En un mensaje leído el primer día, Juan Pablo II había recordado a los delegados el propósito del Encuentro: "Celebrar la rica diversidad cultural, étnica y lingüística de la Iglesia en los Estados Unidos", y el llamado a ser sacramento de unidad, "en un mundo trágicamente marcado por la división, la violencia y la opresión."

También el presidente Bill Clinton envió un mensaje a los delegados señalando que "la reunión de diversos grupos raciales, étnicos y culturales, refleja mi visión de una sola América."

La Misa final en celebración del Jubileo 2000 parecía la explosión de un nuevo Pentecostés, por el entusiasmo y la variedad de lenguas y colorido. Allí estaban los vietamitas vistiendo el traje festivo o ‘áo dai’ y la nativoamericana Ruth Allen con su traje de la nación Choctaw, y Sol y René Sorollano con la delicada vestimenta filipina ‘Baron Tagalog’.

Irma Montenegro paseaba su traje 'cabanero'; de Guatemala, Elodia Mageña vestía el traje típico indígena de Yucatán, México. Densy Chandra lucía el traje Batik de Java.

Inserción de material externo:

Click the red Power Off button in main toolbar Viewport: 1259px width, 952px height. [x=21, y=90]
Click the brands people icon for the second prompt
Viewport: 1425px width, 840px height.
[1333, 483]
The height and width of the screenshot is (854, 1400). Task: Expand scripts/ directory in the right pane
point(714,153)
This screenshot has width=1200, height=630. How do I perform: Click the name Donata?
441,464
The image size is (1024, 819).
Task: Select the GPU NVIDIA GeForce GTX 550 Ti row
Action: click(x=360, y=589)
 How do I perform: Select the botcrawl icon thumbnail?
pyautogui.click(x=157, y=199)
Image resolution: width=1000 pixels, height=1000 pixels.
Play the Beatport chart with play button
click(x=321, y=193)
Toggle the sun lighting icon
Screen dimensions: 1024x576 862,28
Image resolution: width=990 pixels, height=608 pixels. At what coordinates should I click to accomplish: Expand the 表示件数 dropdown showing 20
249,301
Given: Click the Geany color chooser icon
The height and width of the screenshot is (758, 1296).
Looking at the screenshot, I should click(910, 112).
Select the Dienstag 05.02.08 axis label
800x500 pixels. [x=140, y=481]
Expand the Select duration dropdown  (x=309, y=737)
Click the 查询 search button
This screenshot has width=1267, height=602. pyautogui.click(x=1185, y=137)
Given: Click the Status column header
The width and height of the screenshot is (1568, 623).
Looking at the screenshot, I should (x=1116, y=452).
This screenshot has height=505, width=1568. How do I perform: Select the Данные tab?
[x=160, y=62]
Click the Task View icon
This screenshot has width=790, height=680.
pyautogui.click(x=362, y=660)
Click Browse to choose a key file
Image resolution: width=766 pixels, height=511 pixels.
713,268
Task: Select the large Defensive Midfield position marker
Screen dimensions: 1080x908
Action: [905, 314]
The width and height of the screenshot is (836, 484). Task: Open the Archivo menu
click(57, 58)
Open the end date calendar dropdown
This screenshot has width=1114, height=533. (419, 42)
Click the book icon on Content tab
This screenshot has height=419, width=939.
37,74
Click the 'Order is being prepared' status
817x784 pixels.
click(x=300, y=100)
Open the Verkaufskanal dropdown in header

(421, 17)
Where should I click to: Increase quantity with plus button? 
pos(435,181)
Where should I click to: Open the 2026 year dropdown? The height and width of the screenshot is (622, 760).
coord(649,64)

Los grupos de Nigeria podían distinguirse por el diseño de la tela de su vestido y el arreglo de la cabeza. El de Jeraldine Jekinske era el Kenta. El jefe Igbo, Paul Amuche, desfilaba erguido vistiendo una túnica blanca y roja llena de colorido. Durante el ofertorio, los nigerianos se acercaron bailando al ritmo de los tambores. La mujeres movían el cuerpo mientras cantaban, llevando el mantel blanco y dorado con que iban a vestir el altar en el centro de la asamblea.

Largo camino y esperanza

Las lecturas se habían proclamado en lengua apache y en mandarín y hubo himnos en español, tagalog y latín.

Antes de partir, los delegados fueron enviados en misión y se pusieron unos a otros en la muñeca una cinta de color, como signo de su compromiso.

Tambien lo hicieron los más de 150 sacerdotes y 80 obispos que participaron. Y cuando Carmen Aguinaco, editora de las Publicaciones Claretianas, les escuchó a ellos y a las 5,000 personas de 150 diócesis cantar en español, casi se pone a llorar.

"Ha sido un largo camino desde que los hispanos teníamos que pedir permiso para estar aquí", dijo. "Creo que este Encuentro es un signo de buenísima esperanza".